È questo, in sintesi, il contenuto di un ampio studio della Banca d’Italia, un lavoro d’equipe formato da otto economisti, che fa il punto su “Il sistema industriale italiano tra globalizzazione e crisi”. Un documento che contiene al tempo stesso, le ragioni del declino e le sue possibili soluzioni.
Si parte dalle prime. A pesare sulle aziende, come hanno capito da tempo i lavoratori guardandosi nel portafoglio, non è il costo degli stipendi. Al netto del carico fiscale, s’intende. La retribuzione netta di un dipendente celibe, nel 2011 era del 15% inferiore rispetto a Belgio e Francia e del 30% rispetto alla Germania. Il freno allo sviluppo è invece dato dalle tasse, nel nostro paese superiore del 2,5% rispetto alla media Ue. E se si considera anche l’Irap si arriva a 5 punti percentuali. Poi c’è l’energia. In questo caso i prezzi pagati dalle imprese italiane rispetti ai concorrenti dell’eurozona sono del 30% superiori.
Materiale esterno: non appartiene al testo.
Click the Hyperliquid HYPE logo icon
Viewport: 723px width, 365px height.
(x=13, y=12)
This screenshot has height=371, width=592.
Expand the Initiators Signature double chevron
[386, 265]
Ma non ci sono solo i fattori esterni. Secondo lo studio di Bankitalia anche le imprese hanno compiuto errori. Nodi che non si riescono ancora a sciogliere: bassa capitalizzazione, dimensioni ridotte, scarse risorse destinate a ricerca e sviluppo, proprietà familiare. L’analisi ricalca le tesi dominanti sulla situazione di caduta dell’industria italiana. Che non comincia di certo nel 2009, con lo scoppio della bolla immobiliare. Ma rileggerle fa sempre un certo effetto: «Gli andamenti dell’ultimo quadriennio si inseriscono in una tendenza declinante di più lungo periodo, sia nelle produzioni tipiche del made in Italy, come tessile e calzature, sia in quelle caratterizzate da livelli tecnologici più avanzati e da rilevanti economie di scala, come elettronica e autoveicoli».
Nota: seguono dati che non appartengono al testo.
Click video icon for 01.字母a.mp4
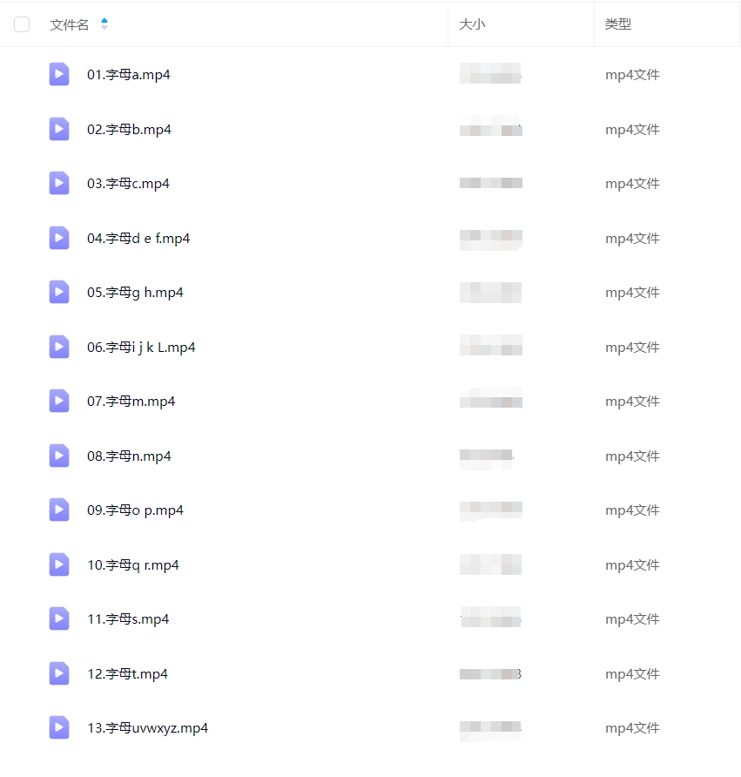This screenshot has height=777, width=741. 59,74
La recessione, sempre secondo gli analisti di via Nazionale, ha portato allo scoperto la malattia già in atto: «L’andamento insoddisfacente della produttività e la perdita di competitività sui mercati riflettono le difficoltà della nostra industria ad adattarsi ai grandi cambiamenti avvenuti nel corso degli ultimi due decenni nel contesto internazionale. Difficoltà che — conclude lo studio — incidono profondamente sul progresso tecnico e organizzativo dell’inetero sistema economico ».
Un de profundis senza possibilità di riscatto? No, perché la conclusione degli otto economisti lascia accesa la luce in fondo al tunnel: «Il declino dell’industria italiana non è irreversibile, purché le imprese sappiano trasformarsi ».